### EXERCISE DESCRIPTION
Your response should consist of every record, exactly as given.
[DATASET RECORDS — start]
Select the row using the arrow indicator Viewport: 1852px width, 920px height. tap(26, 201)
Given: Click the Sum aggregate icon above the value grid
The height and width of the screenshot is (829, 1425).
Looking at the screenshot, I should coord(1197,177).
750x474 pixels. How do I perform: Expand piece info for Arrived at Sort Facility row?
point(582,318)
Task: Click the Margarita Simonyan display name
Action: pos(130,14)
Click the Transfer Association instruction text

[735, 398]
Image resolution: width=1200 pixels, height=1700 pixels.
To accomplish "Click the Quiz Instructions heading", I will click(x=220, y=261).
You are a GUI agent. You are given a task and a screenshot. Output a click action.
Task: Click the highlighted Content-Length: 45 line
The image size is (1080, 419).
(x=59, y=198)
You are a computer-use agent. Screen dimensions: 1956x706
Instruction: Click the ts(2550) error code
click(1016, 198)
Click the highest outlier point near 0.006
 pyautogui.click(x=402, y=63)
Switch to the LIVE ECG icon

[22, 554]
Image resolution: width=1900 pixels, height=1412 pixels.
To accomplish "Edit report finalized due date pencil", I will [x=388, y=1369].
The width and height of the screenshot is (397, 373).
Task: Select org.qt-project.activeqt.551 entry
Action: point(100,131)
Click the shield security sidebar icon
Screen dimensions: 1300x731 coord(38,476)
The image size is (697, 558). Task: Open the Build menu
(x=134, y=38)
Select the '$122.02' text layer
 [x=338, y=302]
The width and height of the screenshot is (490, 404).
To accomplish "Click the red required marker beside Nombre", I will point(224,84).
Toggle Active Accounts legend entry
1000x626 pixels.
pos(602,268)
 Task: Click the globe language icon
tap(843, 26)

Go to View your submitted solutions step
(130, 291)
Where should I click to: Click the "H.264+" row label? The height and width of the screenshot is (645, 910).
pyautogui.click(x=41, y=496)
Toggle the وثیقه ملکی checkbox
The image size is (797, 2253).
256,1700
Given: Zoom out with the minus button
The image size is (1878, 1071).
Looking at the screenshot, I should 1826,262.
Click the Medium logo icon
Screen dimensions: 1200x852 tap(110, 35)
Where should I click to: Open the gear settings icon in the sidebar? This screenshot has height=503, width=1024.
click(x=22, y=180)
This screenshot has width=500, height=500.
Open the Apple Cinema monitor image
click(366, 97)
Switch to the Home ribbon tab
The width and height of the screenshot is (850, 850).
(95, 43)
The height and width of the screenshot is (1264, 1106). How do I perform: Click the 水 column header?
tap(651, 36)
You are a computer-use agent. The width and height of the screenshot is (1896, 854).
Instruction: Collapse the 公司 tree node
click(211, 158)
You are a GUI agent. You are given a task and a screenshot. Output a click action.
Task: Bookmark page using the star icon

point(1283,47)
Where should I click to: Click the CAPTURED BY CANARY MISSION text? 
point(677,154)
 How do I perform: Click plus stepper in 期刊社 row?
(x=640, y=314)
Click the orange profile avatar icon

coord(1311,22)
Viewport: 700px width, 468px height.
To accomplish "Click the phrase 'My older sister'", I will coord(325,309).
[DATASET RECORDS — finish]
### EXERCISE ANSWER
Select the row using the arrow indicator Viewport: 1852px width, 920px height. tap(26, 201)
Given: Click the Sum aggregate icon above the value grid
The height and width of the screenshot is (829, 1425).
Looking at the screenshot, I should coord(1197,177).
750x474 pixels. How do I perform: Expand piece info for Arrived at Sort Facility row?
point(582,318)
Task: Click the Margarita Simonyan display name
Action: pos(130,14)
Click the Transfer Association instruction text

[735, 398]
Image resolution: width=1200 pixels, height=1700 pixels.
To accomplish "Click the Quiz Instructions heading", I will click(x=220, y=261).
You are a GUI agent. You are given a task and a screenshot. Output a click action.
Task: Click the highlighted Content-Length: 45 line
The image size is (1080, 419).
(x=59, y=198)
You are a computer-use agent. Screen dimensions: 1956x706
Instruction: Click the ts(2550) error code
click(1016, 198)
Click the highest outlier point near 0.006
 pyautogui.click(x=402, y=63)
Switch to the LIVE ECG icon

[22, 554]
Image resolution: width=1900 pixels, height=1412 pixels.
To accomplish "Edit report finalized due date pencil", I will [x=388, y=1369].
The width and height of the screenshot is (397, 373).
Task: Select org.qt-project.activeqt.551 entry
Action: point(100,131)
Click the shield security sidebar icon
Screen dimensions: 1300x731 coord(38,476)
The image size is (697, 558). Task: Open the Build menu
(x=134, y=38)
Select the '$122.02' text layer
 [x=338, y=302]
The width and height of the screenshot is (490, 404).
To accomplish "Click the red required marker beside Nombre", I will point(224,84).
Toggle Active Accounts legend entry
1000x626 pixels.
pos(602,268)
 Task: Click the globe language icon
tap(843, 26)

Go to View your submitted solutions step
(130, 291)
Where should I click to: Click the "H.264+" row label? The height and width of the screenshot is (645, 910).
pyautogui.click(x=41, y=496)
Toggle the وثیقه ملکی checkbox
The image size is (797, 2253).
256,1700
Given: Zoom out with the minus button
The image size is (1878, 1071).
Looking at the screenshot, I should 1826,262.
Click the Medium logo icon
Screen dimensions: 1200x852 tap(110, 35)
Where should I click to: Open the gear settings icon in the sidebar? This screenshot has height=503, width=1024.
click(x=22, y=180)
This screenshot has width=500, height=500.
Open the Apple Cinema monitor image
click(366, 97)
Switch to the Home ribbon tab
The width and height of the screenshot is (850, 850).
(95, 43)
The height and width of the screenshot is (1264, 1106). How do I perform: Click the 水 column header?
tap(651, 36)
You are a computer-use agent. The width and height of the screenshot is (1896, 854).
Instruction: Collapse the 公司 tree node
click(211, 158)
You are a GUI agent. You are given a task and a screenshot. Output a click action.
Task: Bookmark page using the star icon

point(1283,47)
Where should I click to: Click the CAPTURED BY CANARY MISSION text? 
point(677,154)
 How do I perform: Click plus stepper in 期刊社 row?
(x=640, y=314)
Click the orange profile avatar icon

coord(1311,22)
Viewport: 700px width, 468px height.
To accomplish "Click the phrase 'My older sister'", I will coord(325,309).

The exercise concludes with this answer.